There is, however, a method to break this vicious circle, based on four game changers:
– Change target group: you do not have to concentrate on the pusher nor the joiners, but on the silent.
– Change topic: find the underlying, often deeper hidden real reasons and goals of the dispute, and talk about it. This is very difficult, because if you hit the ball here, this is fuel for the pushers. However, it is the only chance you have to be believed by the silent.
– Change position: speak from the group of the silent, in the middle of them, not from the point of view of the bridge builder. So also: show your own feelings in the case, be one with them.
– Change the tone: you have to be truthful. The silent feels it directly if you do not believe what you stand for. In this respect, what the author calls mediative speech and mediative behavior is therefore an absolute necessity. If you ruin that, the polarization will explode in your face.

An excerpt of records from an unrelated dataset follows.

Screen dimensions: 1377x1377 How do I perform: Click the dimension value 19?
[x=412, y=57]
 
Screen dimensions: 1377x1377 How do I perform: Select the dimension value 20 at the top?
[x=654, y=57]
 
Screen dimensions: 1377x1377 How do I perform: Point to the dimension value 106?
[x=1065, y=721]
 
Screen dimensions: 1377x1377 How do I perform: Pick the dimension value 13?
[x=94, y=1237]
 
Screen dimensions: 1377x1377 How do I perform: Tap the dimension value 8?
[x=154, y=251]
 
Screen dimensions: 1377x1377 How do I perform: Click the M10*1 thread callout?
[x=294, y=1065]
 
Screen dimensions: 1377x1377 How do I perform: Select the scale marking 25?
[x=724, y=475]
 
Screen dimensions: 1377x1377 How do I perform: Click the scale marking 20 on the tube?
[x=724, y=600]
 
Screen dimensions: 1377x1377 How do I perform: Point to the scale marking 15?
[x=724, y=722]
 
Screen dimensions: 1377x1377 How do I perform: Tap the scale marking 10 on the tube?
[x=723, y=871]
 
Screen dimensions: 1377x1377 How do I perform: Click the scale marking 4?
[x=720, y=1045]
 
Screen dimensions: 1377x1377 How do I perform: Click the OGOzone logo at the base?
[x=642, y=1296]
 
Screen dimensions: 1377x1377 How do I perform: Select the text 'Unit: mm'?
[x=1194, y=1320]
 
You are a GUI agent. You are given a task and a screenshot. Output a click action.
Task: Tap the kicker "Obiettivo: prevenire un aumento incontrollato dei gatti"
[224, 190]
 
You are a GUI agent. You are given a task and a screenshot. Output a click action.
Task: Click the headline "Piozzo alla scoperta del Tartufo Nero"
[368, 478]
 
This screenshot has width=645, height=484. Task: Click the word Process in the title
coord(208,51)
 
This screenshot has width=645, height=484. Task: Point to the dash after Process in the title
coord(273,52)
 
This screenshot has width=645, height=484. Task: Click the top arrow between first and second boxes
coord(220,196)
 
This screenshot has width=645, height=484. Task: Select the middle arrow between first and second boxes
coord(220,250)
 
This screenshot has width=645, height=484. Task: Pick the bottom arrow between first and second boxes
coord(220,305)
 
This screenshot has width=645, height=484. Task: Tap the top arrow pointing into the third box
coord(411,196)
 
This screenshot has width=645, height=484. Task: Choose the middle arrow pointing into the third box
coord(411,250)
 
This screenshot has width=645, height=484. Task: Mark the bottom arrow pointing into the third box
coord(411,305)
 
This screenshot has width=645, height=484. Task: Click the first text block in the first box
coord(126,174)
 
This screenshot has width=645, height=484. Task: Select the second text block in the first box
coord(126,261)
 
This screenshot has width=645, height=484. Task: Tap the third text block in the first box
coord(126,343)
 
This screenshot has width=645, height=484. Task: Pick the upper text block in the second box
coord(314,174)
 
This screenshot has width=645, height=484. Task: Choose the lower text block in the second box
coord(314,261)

According to the author there is a strong intertwining between “big brother” polarization and “small brother” conflict. Both of them run together for a large part, but not entirely, so that polarization can always trigger a sequel after the end of a conflict.
This is the first book I know that appeared on the subject. It deals with the phenomenon of polarization in human language, so that everyone can understand it. It is a hands-on booklet laced with examples, even where things went wrong.
Attempting polarization is perhaps the most difficult aspect of human opposition. There should therefore soon be more objective reporting of cases, which are recognized as such, including the unraveling why it succeeded or why not to depolarize them.